Cannabis has also been a hot topic on the stock market for a number of years. Nevertheless, from 2018 the initial high was followed by extensive consolidation. However, pot stocks have been catching the eye of investors again in recent months. Fanned by the electoral success of the Democrats in the USA, and with politicians such as Chuck Schumer having constantly put forward proposals for loosening drugs policy in the past, cannabis stocks began to shoot up. There have also been multiple M&A deals. Canadian industry giants Aphria and Tilray announced a merger at the end of last year, for instance. A few weeks ago GW Pharma, which specialises in cannabis medication, was taken over, triggering a further wave of takeover fantasies. How positive the mood in the sector currently is was also demonstrated by the IPO of Israeli industry representative Kanabo in mid-February. The stock was the first cannabis share to début on the London stock exchange, rocketing more than 230% in the first day of trading.
The new momentum in the market has also given wing to the Swissquote Cannabis Portfolio, which was brought into being around three years ago. The corresponding tracker (ISIN CH0372704327) from Leonteq has risen more than 50% since the turn of the year. As the participation product is expiring in a few weeks, though, it makes little sense to get on board here. Instead, prospective investors may like to cast their eye over the successor product on the Cannabis 2.0 Portfolio. Leonteq has again launched an actively managed certificate that reflects the new basket of Swissquote Bank 1:1. The certificate hits two birds with one stone: on the one hand it gives diversified access to this highly promising area, while on the other it is actively managed. This ensures that the composition is always up to date. In a still young market, which the hemp sector undoubtedly is, this is an important criterion. Takeovers, IPOs and political decisions could result in significant movement in the industry. Another advantage of the new tracker is its indefinite term. Cannabis has what it takes to turn from a fashionable theme into a sustainable, fast-growing economic sector as the years go by. As a consequence, a medium to long-term investment approach is certainly to be recommended. The tracker is also suitable for short-term, speculative purposes as well, however, because it can be bought and sold on the stock market daily.
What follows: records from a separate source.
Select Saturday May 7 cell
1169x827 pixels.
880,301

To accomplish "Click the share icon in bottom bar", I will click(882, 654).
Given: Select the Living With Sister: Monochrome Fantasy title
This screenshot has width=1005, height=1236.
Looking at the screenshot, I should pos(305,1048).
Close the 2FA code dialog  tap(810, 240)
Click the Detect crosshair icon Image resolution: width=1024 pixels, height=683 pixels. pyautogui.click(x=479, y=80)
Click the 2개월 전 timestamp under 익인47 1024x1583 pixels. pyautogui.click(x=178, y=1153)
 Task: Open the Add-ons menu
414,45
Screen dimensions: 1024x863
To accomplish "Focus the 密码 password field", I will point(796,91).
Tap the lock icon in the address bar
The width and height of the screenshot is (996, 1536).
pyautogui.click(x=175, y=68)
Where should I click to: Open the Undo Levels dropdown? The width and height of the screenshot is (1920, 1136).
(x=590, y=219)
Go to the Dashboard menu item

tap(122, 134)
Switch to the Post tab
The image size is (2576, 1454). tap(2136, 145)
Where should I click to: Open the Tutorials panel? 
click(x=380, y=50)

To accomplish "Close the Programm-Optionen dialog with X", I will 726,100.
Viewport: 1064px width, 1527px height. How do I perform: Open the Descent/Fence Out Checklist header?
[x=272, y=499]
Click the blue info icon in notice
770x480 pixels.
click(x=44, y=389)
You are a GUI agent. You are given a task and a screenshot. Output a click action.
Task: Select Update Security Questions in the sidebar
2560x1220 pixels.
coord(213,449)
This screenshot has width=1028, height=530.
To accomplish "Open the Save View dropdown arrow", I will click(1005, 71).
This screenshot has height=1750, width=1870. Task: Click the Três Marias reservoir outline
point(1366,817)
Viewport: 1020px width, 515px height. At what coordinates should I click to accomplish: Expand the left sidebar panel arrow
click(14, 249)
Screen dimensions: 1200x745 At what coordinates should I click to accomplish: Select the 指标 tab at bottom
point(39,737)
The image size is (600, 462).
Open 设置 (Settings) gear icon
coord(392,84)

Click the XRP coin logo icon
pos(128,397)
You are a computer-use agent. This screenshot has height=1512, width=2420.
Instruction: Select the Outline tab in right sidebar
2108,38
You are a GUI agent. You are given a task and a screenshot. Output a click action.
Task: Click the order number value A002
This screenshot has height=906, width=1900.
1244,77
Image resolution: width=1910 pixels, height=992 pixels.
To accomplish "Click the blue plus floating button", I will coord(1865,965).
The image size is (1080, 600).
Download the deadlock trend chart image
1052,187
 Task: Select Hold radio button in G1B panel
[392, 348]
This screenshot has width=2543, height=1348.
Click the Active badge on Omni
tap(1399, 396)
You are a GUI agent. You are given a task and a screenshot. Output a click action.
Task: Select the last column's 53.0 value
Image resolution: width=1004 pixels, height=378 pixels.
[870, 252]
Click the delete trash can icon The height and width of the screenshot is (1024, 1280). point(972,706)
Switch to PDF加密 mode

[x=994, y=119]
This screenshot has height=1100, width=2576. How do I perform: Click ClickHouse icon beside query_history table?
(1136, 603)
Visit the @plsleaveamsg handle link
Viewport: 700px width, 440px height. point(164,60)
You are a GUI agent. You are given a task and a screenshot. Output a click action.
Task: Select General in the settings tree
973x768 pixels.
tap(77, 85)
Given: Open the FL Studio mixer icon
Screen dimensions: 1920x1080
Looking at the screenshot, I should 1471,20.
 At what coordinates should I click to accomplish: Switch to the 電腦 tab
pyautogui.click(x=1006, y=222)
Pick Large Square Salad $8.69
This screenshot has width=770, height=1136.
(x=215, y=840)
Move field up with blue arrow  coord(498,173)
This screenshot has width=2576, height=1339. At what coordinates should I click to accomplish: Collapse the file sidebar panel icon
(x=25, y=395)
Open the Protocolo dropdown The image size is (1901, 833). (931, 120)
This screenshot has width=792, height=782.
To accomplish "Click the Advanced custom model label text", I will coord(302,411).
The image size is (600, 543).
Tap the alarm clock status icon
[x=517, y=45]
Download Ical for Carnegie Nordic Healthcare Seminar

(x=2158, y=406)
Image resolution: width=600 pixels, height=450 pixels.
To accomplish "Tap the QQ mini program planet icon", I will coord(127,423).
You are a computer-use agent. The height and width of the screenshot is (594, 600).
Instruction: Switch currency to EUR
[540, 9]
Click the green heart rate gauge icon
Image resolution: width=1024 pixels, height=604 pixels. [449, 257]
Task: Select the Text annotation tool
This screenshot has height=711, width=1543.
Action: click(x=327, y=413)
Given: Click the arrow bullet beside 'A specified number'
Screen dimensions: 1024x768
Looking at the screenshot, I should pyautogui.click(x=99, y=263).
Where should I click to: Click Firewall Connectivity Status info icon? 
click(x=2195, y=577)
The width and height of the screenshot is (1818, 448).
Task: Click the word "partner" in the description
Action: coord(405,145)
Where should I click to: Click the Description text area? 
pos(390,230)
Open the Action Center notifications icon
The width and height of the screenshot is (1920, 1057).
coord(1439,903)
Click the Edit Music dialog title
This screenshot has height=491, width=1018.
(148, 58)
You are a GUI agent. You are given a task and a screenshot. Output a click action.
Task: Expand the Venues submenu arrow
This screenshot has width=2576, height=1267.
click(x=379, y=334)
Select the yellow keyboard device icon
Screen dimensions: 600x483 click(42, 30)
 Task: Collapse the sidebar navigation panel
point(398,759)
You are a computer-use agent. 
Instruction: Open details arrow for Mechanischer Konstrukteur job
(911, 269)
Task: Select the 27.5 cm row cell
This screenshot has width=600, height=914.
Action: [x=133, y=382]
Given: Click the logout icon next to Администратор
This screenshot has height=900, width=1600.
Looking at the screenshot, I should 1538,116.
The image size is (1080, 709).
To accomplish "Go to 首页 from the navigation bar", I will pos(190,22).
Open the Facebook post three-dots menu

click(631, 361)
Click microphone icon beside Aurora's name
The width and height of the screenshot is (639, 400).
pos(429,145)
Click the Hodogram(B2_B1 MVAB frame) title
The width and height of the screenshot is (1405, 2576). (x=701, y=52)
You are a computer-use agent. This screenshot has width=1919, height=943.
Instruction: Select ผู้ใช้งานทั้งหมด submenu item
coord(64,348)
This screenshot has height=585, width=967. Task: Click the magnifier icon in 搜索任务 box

To reflect the current opportunities of the sector as best possible, the Swissquote experts are focusing primarily on companies from the USA and Canada. The current heavyweight, though, is the British GW Pharma, which has a takeover offer worth USDbn 7.2 from Irish pharmaceutical company Jazz Pharmaceuticals on the table. Among the other giants in the portfolio is the Canadian TerrAscend. Only founded in 2017, the company is oriented almost entirely around the "magic plant". The product portfolio includes cannabis dispensaries, for instance, as well as treatment centres. TerrAscend was the first cannabis company to do business both in the USA and Canada and also in Europe. Chicago-based Cresco Labs likewise has a particularly broad base. The company covers the entire value added range, from cultivation through to the end product. Cresco Labs is active in 9 US states and operates 15 production facilities.
Aurora Cannabis and Canopy Growth, companies which are particularly well known to investors, can also be found in the starting line-up of the Cannabis 2.0 Portfolio. The latter recently attracted positive headlines with its results, when Canadian cannabis producer Canopy Growth managed to increase its sales by 23% to CADmn 153 in the third quarter of the 2020/21 financial year. Although Canopy Growth again posted high losses, the management – unlike many of its competitors – is now looking to get into the black. It is set to record a profit in the second half of the coming financial year. To that end a range of measures to improve profitability, such as cutting costs, have been taken recently. The company also expects to launch on the US market before the end of the year. In the medium term, i.e. between 2022 and 2024, Canopy Growth is hoping to increase its sales by 40 to 50%.